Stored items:
%%
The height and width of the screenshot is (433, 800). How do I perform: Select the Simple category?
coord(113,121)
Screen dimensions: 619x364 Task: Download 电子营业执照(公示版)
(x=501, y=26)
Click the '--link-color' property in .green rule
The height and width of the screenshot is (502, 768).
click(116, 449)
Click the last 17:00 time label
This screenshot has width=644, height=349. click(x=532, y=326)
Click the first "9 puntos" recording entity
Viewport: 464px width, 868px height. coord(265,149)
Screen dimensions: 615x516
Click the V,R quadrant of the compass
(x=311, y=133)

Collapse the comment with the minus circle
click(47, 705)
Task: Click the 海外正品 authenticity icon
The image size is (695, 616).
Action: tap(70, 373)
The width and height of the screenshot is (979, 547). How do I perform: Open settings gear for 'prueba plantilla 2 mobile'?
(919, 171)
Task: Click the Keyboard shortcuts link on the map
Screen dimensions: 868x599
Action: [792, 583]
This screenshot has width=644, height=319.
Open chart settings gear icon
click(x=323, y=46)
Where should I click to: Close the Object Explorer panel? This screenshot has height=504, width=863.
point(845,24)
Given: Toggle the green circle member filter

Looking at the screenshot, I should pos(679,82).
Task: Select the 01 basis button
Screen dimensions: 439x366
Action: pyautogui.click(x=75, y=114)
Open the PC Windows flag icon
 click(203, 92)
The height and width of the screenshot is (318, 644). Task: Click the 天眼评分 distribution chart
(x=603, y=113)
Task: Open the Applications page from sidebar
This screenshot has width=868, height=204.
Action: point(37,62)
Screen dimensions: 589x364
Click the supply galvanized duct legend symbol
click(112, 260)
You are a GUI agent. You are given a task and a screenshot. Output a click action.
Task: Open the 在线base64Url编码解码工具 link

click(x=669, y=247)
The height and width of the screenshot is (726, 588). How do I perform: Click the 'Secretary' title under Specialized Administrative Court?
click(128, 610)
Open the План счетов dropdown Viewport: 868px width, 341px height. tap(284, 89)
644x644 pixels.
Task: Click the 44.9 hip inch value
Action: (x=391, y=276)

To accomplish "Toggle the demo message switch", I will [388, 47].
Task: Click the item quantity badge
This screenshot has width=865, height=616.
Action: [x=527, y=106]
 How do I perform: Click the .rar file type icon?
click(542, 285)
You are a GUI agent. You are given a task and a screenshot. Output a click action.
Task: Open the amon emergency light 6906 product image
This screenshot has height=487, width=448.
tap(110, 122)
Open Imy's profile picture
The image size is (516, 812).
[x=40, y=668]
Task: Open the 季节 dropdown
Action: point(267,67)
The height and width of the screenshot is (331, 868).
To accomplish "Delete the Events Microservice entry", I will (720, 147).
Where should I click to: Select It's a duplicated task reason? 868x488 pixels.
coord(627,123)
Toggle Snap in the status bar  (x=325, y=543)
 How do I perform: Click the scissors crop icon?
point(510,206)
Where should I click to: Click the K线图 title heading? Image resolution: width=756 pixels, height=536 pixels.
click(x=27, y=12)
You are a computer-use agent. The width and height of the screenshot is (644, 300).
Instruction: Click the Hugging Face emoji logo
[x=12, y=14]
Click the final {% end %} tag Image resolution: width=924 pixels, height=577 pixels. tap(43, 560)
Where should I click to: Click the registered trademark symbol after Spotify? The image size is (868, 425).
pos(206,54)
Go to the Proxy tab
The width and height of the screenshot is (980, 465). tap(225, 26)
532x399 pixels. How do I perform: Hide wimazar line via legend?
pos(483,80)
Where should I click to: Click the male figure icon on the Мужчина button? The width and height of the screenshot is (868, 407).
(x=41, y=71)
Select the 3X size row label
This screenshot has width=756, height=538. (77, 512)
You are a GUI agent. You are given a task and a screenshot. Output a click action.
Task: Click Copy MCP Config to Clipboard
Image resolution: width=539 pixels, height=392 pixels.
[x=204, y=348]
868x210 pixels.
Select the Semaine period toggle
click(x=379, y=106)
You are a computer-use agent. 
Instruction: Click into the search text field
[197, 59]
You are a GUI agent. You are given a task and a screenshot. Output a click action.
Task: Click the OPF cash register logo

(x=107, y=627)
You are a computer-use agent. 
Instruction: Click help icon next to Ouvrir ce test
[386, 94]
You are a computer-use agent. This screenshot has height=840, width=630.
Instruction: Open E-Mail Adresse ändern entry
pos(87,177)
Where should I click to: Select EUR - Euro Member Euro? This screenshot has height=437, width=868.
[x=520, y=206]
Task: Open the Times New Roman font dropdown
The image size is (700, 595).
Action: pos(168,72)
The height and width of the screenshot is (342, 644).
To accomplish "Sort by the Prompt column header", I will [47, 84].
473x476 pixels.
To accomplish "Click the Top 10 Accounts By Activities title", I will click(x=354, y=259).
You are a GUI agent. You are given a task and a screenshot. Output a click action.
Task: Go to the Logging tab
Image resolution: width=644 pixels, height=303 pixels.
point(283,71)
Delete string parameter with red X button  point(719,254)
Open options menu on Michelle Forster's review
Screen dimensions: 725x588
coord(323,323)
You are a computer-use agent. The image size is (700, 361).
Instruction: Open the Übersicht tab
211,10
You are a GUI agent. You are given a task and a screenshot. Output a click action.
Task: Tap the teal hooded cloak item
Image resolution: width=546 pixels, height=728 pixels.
%%
[ABOUT THIS TASK]:
Show the lines of the entries that include the string "will", copying each in full.

[OUTPUT FOR THIS TASK]:
To accomplish "Toggle the demo message switch", I will [388, 47].
To accomplish "Delete the Events Microservice entry", I will (720, 147).
To accomplish "Sort by the Prompt column header", I will [47, 84].
To accomplish "Click the Top 10 Accounts By Activities title", I will click(x=354, y=259).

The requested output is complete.